Listing ID: 80514
Note: This listing is a real money maker. It is not for just anyone.
In order to build from scratch, it would cost 7 million +- to create a facility of this type and build from new. All numbers will be reviewed with a qualified buyer.
The purchase includes The Facility, Property Buildings, and Business that is being sold as a total package. There is excellent existing revenue (some paying cash) and people in place.
USDA Approved Meat Processing Processing Plant (Located in the Southeast USA)
This is a must-see for the right buyer!
This multi-species slaughterhouse and meat processing facility has been in business for 15 years processing cattle, hog and various other products. Rare opportunity as this is a Kill, Cut, Cook and Pack facility. It has butchering and retail meat sales with contracts to grocery store chains and developing its own private label. Can process up to 50 cattle a day. Has all the federal certifications and is able to ship nationwide and internationally.
Due to previous barter arrangements the records and books don’t show as well to the seller as they will for a new buyer and will be discussed.
- Asking Price: $3,400,000
- Cash Flow: $550,000
- Gross Revenue: N/A
- EBITDA: N/A
- FF&E: $3,800,000
- Inventory: N/A
- Inventory Included: Yes
- Established: 2009
- Property Owned or Leased:Own
- Property Included:Yes
- Building Square Footage:10,000
- Lot Size:N/A
- Total Number of Employees:9
- Furniture, Fixtures and Equipment:N/A
All FF&E and Real Estate are included in the price.
As needed, however, this opportunity will require a qualified organization or buyer that can take over the existing owners' management skills and knowledge. A buyer that has the skill and Knowledge will be well suited for this business.
Retirement and moving away.
The processing plant (the building is 10,000 sq ft., USDA proved All equipment and office equipment is sold with the business. While there is competition on certain products or services, there are none in the region that can perform Kill, Cut, Cook, and Pack. The company can expand its private label and create online sales.
You could expand as much as you want. There is not much competition in the smaller market. Property can accommodate further expansion of building to increase 100 cattle per day. With the Pack (bar code) capability recently added, their product can go directly to the store and immediately be placed on the shelf. Expansion into news stores should be relatively easy.
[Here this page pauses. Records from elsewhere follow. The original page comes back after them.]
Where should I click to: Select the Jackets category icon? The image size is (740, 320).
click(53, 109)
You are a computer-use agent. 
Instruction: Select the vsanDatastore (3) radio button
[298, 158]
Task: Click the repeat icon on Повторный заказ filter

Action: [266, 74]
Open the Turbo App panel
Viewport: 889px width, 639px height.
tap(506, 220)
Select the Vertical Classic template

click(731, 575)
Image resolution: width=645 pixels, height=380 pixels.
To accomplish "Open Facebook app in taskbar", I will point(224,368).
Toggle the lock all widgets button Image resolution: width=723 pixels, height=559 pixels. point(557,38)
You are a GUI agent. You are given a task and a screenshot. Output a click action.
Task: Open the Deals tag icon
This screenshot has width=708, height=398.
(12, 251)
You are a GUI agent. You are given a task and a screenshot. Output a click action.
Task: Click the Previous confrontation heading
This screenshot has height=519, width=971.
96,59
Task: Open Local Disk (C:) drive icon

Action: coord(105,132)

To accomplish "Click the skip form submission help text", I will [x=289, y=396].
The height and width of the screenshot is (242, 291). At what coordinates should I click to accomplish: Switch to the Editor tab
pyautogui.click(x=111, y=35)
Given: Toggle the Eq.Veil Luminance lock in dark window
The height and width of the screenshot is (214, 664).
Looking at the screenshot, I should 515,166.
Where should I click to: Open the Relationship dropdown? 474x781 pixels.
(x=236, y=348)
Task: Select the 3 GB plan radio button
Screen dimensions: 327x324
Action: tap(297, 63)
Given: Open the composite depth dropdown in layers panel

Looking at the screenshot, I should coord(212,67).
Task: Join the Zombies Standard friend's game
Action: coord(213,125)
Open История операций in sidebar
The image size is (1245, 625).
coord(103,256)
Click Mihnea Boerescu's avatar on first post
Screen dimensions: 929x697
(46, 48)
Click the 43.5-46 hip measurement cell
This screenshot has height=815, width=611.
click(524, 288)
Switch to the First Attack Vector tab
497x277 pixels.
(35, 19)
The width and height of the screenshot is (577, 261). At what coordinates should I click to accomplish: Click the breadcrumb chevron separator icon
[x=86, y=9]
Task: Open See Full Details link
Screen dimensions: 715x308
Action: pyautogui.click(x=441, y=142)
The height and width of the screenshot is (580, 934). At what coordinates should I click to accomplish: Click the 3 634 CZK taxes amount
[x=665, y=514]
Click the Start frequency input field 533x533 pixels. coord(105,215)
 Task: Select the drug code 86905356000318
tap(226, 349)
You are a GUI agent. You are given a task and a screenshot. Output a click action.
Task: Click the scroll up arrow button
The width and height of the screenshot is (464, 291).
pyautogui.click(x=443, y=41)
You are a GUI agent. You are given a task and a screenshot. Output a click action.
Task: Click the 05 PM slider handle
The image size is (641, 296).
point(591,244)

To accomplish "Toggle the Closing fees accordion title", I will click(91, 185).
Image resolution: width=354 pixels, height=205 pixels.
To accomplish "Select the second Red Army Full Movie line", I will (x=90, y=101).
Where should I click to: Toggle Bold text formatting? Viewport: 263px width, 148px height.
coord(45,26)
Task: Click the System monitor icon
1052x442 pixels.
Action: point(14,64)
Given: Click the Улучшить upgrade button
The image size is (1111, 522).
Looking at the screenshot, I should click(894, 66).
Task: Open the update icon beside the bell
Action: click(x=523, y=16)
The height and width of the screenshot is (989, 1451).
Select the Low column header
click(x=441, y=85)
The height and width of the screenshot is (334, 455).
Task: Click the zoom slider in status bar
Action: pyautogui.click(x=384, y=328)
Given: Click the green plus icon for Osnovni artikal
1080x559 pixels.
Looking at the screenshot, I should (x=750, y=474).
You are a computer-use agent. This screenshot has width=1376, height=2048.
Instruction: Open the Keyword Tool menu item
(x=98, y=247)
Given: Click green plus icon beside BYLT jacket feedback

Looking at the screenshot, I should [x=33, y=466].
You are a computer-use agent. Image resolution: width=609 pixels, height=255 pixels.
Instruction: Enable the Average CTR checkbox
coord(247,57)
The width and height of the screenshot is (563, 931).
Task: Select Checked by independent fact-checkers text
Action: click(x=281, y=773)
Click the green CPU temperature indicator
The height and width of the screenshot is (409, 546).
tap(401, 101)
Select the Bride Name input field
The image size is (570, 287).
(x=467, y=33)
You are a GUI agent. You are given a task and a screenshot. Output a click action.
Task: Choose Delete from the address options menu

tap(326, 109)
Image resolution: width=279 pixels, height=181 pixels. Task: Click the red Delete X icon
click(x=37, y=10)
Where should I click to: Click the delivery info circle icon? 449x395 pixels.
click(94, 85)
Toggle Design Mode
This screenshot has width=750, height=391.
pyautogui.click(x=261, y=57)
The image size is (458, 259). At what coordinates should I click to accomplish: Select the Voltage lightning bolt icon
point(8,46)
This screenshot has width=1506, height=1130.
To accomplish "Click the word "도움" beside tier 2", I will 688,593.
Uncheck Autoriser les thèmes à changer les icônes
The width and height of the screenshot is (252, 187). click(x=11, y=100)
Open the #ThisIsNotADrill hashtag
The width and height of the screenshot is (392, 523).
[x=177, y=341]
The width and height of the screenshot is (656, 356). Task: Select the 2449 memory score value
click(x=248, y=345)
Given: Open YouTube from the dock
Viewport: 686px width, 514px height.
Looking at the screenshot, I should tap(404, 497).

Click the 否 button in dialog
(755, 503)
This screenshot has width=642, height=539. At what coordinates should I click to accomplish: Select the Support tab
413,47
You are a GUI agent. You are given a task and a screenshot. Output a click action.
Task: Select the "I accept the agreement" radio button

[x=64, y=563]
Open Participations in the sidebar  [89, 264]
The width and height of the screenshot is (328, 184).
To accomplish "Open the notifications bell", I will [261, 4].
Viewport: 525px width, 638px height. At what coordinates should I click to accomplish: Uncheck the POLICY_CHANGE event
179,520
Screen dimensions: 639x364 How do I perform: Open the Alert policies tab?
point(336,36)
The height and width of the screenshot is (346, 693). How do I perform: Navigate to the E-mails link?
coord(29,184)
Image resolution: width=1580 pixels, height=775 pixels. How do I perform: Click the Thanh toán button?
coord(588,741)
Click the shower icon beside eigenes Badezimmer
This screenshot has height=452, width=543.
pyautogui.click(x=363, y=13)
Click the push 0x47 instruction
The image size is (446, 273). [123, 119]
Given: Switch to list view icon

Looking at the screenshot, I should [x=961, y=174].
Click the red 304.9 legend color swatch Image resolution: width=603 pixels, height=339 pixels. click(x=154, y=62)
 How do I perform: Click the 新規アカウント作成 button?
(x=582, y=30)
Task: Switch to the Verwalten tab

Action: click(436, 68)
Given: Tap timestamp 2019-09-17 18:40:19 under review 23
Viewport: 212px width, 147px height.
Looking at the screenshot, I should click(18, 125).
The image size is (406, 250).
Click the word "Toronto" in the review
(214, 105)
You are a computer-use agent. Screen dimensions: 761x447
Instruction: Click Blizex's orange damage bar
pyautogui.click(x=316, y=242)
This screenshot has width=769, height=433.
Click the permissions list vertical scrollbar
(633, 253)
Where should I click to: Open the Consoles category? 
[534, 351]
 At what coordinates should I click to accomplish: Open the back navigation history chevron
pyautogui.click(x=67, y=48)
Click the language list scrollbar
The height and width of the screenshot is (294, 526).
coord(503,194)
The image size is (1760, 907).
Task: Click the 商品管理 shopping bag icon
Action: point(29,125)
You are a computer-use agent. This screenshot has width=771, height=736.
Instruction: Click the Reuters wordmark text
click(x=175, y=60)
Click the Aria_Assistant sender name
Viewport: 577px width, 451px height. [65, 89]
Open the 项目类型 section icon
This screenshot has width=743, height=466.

The company was established in 2009, making the business 13 years old.
The business has 9 employees and is situated in a building with disclosed square footage of 10,000 sq ft.
Why is the Current Owner Selling The Business?
There are all sorts of reasons why people decide to sell businesses. However, the true factor vs the one they say to you may be 2 entirely different things. As an example, they might state "I have way too many various commitments" or "I am retiring". For numerous sellers, these factors stand. But also, for some, these may just be excuses to attempt to conceal the reality of changing demographics, increased competition, current decrease in revenues, or a variety of various other reasons. This is why it is extremely vital that you not count totally on a seller's word, but instead, utilize the seller's response in conjunction with your overall due diligence. This will repaint an extra realistic image of the business's current situation.
Existing Debts and Future Obligations
If the existing entity is in debt, which many companies are, then you will certainly need to consider this when valuating/preparing your deal. Numerous operating businesses finance loans with the purpose of covering things such as stock, payroll, accounts payable, so on and so forth. Keep in mind that in some cases this can suggest that revenue margins are too tight. Many businesses fall under a revolving door of taking on debt as a way to pay back various other loans. In addition to debts, there may also be future commitments to think about. There might be an outstanding lease on tools or the structure where the business resides. The business may have existing contracts with vendors that need to be satisfied or might result in charges if canceled early.
Understanding the Customer Base, Competition and Area Demographics
How do operating businesses in the area bring in new customers? Most times, businesses have repeat clients, which create the core of their daily profits. Particular aspects such as new competitors growing up around the area, road construction, and also employee turnover can affect repeat customers and also negatively impact future revenues. One essential thing to think about is the location of the business. Is it in an extremely trafficked shopping center, or is it hidden from the highway? Undoubtedly, the more individuals that see the business on a regular basis, the higher the opportunity to develop a returning client base. A final idea is the general location demographics. Is the business situated in a densely inhabited city, or is it located on the outskirts of town? How might the neighborhood typical family income effect future income prospects?